**Records for finding items on display**.

- - - -

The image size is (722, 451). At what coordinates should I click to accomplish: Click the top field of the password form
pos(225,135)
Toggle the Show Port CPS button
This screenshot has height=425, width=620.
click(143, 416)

- - - -

**What is asked**. Reproduce these lines word for word.

**Worked solution**.
The image size is (722, 451). At what coordinates should I click to accomplish: Click the top field of the password form
pos(225,135)
Toggle the Show Port CPS button
This screenshot has height=425, width=620.
click(143, 416)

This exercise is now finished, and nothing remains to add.